> EXERCISE DESCRIPTION
Output all records below verbatim.

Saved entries
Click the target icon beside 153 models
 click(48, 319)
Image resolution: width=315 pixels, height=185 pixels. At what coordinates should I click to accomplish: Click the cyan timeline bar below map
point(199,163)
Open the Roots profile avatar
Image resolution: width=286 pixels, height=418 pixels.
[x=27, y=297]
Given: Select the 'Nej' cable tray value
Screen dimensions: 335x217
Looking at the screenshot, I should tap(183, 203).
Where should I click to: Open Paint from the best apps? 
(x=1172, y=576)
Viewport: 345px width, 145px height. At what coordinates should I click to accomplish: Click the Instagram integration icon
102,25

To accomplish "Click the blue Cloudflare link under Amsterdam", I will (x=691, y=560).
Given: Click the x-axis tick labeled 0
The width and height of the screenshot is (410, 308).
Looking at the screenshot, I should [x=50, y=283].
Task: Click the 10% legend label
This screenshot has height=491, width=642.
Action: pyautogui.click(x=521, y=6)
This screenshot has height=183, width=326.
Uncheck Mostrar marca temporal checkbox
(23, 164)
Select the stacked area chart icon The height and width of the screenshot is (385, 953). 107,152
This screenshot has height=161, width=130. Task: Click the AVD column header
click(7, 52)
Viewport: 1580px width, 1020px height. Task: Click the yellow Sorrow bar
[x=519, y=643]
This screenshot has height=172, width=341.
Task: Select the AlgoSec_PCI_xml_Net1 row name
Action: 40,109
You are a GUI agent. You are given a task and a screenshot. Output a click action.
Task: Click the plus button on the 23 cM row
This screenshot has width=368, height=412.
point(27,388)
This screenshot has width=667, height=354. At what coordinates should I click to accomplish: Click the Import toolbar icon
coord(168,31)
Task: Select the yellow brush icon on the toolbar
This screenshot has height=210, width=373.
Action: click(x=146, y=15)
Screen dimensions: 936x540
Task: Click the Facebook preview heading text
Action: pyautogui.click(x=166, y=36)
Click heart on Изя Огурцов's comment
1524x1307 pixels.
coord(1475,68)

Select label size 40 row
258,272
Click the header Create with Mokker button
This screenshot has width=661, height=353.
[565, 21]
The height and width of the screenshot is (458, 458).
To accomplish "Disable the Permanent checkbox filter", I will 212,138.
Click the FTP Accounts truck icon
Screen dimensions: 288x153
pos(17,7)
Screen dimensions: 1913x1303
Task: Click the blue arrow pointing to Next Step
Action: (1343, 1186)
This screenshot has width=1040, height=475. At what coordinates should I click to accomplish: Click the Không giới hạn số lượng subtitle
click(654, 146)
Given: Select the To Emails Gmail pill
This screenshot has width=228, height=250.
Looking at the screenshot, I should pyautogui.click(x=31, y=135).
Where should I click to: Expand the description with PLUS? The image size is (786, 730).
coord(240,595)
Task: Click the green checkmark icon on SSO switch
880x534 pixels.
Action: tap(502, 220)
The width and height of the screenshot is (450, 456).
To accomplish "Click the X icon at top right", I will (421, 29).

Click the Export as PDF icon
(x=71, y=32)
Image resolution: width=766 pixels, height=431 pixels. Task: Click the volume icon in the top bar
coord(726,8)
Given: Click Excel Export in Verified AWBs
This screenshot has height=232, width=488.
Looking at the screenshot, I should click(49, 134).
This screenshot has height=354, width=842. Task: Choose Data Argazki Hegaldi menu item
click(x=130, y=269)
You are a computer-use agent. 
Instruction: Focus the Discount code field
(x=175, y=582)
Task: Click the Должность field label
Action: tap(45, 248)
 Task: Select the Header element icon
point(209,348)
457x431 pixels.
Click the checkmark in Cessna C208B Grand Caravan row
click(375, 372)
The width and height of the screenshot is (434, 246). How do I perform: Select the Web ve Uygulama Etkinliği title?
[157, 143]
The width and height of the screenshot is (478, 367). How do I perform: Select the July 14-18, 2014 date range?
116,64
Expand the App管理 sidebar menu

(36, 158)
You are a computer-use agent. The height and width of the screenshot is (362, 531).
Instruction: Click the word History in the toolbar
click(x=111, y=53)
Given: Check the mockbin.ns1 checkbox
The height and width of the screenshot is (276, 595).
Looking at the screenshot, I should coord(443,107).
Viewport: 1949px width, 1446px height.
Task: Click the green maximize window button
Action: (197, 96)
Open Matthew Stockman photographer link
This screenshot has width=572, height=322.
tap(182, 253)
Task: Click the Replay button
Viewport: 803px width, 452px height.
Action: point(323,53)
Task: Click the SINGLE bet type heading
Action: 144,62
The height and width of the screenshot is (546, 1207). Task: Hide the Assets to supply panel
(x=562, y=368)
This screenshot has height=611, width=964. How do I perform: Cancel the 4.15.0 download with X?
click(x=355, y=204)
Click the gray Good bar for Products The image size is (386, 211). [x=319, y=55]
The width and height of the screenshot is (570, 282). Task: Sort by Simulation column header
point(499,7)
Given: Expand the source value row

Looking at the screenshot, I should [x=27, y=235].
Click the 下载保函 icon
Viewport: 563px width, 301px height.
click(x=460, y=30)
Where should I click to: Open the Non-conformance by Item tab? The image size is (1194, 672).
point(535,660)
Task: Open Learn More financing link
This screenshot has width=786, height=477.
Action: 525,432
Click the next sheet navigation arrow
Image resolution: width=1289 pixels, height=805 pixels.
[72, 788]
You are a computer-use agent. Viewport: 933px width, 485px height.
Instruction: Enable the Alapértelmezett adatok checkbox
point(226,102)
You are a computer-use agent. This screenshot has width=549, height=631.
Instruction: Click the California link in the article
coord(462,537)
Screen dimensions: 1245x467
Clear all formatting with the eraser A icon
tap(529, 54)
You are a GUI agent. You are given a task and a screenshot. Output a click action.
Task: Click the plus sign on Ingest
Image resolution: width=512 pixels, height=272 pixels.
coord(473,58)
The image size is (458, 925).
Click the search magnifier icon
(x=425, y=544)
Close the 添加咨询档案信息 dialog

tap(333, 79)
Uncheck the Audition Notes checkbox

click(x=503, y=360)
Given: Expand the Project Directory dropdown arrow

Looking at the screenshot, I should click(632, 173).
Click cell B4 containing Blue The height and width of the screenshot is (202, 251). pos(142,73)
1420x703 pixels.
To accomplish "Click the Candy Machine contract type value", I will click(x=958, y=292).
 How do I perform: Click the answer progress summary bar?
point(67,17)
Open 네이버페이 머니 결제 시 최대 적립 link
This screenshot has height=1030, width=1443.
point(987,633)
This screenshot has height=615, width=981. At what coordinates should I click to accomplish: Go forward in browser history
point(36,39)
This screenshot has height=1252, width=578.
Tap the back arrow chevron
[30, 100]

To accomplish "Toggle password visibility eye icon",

> SOLUTION FOR THIS TASK
Click the target icon beside 153 models
 click(48, 319)
Image resolution: width=315 pixels, height=185 pixels. At what coordinates should I click to accomplish: Click the cyan timeline bar below map
point(199,163)
Open the Roots profile avatar
Image resolution: width=286 pixels, height=418 pixels.
[x=27, y=297]
Given: Select the 'Nej' cable tray value
Screen dimensions: 335x217
Looking at the screenshot, I should tap(183, 203).
Where should I click to: Open Paint from the best apps? 
(x=1172, y=576)
Viewport: 345px width, 145px height. At what coordinates should I click to accomplish: Click the Instagram integration icon
102,25

To accomplish "Click the blue Cloudflare link under Amsterdam", I will (x=691, y=560).
Given: Click the x-axis tick labeled 0
The width and height of the screenshot is (410, 308).
Looking at the screenshot, I should [x=50, y=283].
Task: Click the 10% legend label
This screenshot has height=491, width=642.
Action: pyautogui.click(x=521, y=6)
This screenshot has height=183, width=326.
Uncheck Mostrar marca temporal checkbox
(23, 164)
Select the stacked area chart icon The height and width of the screenshot is (385, 953). 107,152
This screenshot has height=161, width=130. Task: Click the AVD column header
click(7, 52)
Viewport: 1580px width, 1020px height. Task: Click the yellow Sorrow bar
[x=519, y=643]
This screenshot has height=172, width=341.
Task: Select the AlgoSec_PCI_xml_Net1 row name
Action: 40,109
You are a GUI agent. You are given a task and a screenshot. Output a click action.
Task: Click the plus button on the 23 cM row
This screenshot has width=368, height=412.
point(27,388)
This screenshot has width=667, height=354. At what coordinates should I click to accomplish: Click the Import toolbar icon
coord(168,31)
Task: Select the yellow brush icon on the toolbar
This screenshot has height=210, width=373.
Action: click(x=146, y=15)
Screen dimensions: 936x540
Task: Click the Facebook preview heading text
Action: pyautogui.click(x=166, y=36)
Click heart on Изя Огурцов's comment
1524x1307 pixels.
coord(1475,68)

Select label size 40 row
258,272
Click the header Create with Mokker button
This screenshot has width=661, height=353.
[565, 21]
The height and width of the screenshot is (458, 458).
To accomplish "Disable the Permanent checkbox filter", I will 212,138.
Click the FTP Accounts truck icon
Screen dimensions: 288x153
pos(17,7)
Screen dimensions: 1913x1303
Task: Click the blue arrow pointing to Next Step
Action: (1343, 1186)
This screenshot has width=1040, height=475. At what coordinates should I click to accomplish: Click the Không giới hạn số lượng subtitle
click(654, 146)
Given: Select the To Emails Gmail pill
This screenshot has width=228, height=250.
Looking at the screenshot, I should pyautogui.click(x=31, y=135).
Where should I click to: Expand the description with PLUS? The image size is (786, 730).
coord(240,595)
Task: Click the green checkmark icon on SSO switch
880x534 pixels.
Action: tap(502, 220)
The width and height of the screenshot is (450, 456).
To accomplish "Click the X icon at top right", I will (421, 29).

Click the Export as PDF icon
(x=71, y=32)
Image resolution: width=766 pixels, height=431 pixels. Task: Click the volume icon in the top bar
coord(726,8)
Given: Click Excel Export in Verified AWBs
This screenshot has height=232, width=488.
Looking at the screenshot, I should click(49, 134).
This screenshot has height=354, width=842. Task: Choose Data Argazki Hegaldi menu item
click(x=130, y=269)
You are a computer-use agent. 
Instruction: Focus the Discount code field
(x=175, y=582)
Task: Click the Должность field label
Action: tap(45, 248)
 Task: Select the Header element icon
point(209,348)
457x431 pixels.
Click the checkmark in Cessna C208B Grand Caravan row
click(375, 372)
The width and height of the screenshot is (434, 246). How do I perform: Select the Web ve Uygulama Etkinliği title?
[157, 143]
The width and height of the screenshot is (478, 367). How do I perform: Select the July 14-18, 2014 date range?
116,64
Expand the App管理 sidebar menu

(36, 158)
You are a computer-use agent. The height and width of the screenshot is (362, 531).
Instruction: Click the word History in the toolbar
click(x=111, y=53)
Given: Check the mockbin.ns1 checkbox
The height and width of the screenshot is (276, 595).
Looking at the screenshot, I should coord(443,107).
Viewport: 1949px width, 1446px height.
Task: Click the green maximize window button
Action: (197, 96)
Open Matthew Stockman photographer link
This screenshot has width=572, height=322.
tap(182, 253)
Task: Click the Replay button
Viewport: 803px width, 452px height.
Action: point(323,53)
Task: Click the SINGLE bet type heading
Action: 144,62
The height and width of the screenshot is (546, 1207). Task: Hide the Assets to supply panel
(x=562, y=368)
This screenshot has height=611, width=964. How do I perform: Cancel the 4.15.0 download with X?
click(x=355, y=204)
Click the gray Good bar for Products The image size is (386, 211). [x=319, y=55]
The width and height of the screenshot is (570, 282). Task: Sort by Simulation column header
point(499,7)
Given: Expand the source value row

Looking at the screenshot, I should [x=27, y=235].
Click the 下载保函 icon
Viewport: 563px width, 301px height.
click(x=460, y=30)
Where should I click to: Open the Non-conformance by Item tab? The image size is (1194, 672).
point(535,660)
Task: Open Learn More financing link
This screenshot has width=786, height=477.
Action: 525,432
Click the next sheet navigation arrow
Image resolution: width=1289 pixels, height=805 pixels.
[72, 788]
You are a computer-use agent. Viewport: 933px width, 485px height.
Instruction: Enable the Alapértelmezett adatok checkbox
point(226,102)
You are a computer-use agent. This screenshot has width=549, height=631.
Instruction: Click the California link in the article
coord(462,537)
Screen dimensions: 1245x467
Clear all formatting with the eraser A icon
tap(529, 54)
You are a GUI agent. You are given a task and a screenshot. Output a click action.
Task: Click the plus sign on Ingest
Image resolution: width=512 pixels, height=272 pixels.
coord(473,58)
The image size is (458, 925).
Click the search magnifier icon
(x=425, y=544)
Close the 添加咨询档案信息 dialog

tap(333, 79)
Uncheck the Audition Notes checkbox

click(x=503, y=360)
Given: Expand the Project Directory dropdown arrow

Looking at the screenshot, I should click(632, 173).
Click cell B4 containing Blue The height and width of the screenshot is (202, 251). pos(142,73)
1420x703 pixels.
To accomplish "Click the Candy Machine contract type value", I will click(x=958, y=292).
 How do I perform: Click the answer progress summary bar?
point(67,17)
Open 네이버페이 머니 결제 시 최대 적립 link
This screenshot has height=1030, width=1443.
point(987,633)
This screenshot has height=615, width=981. At what coordinates should I click to accomplish: Go forward in browser history
point(36,39)
This screenshot has height=1252, width=578.
Tap the back arrow chevron
[30, 100]

To accomplish "Toggle password visibility eye icon",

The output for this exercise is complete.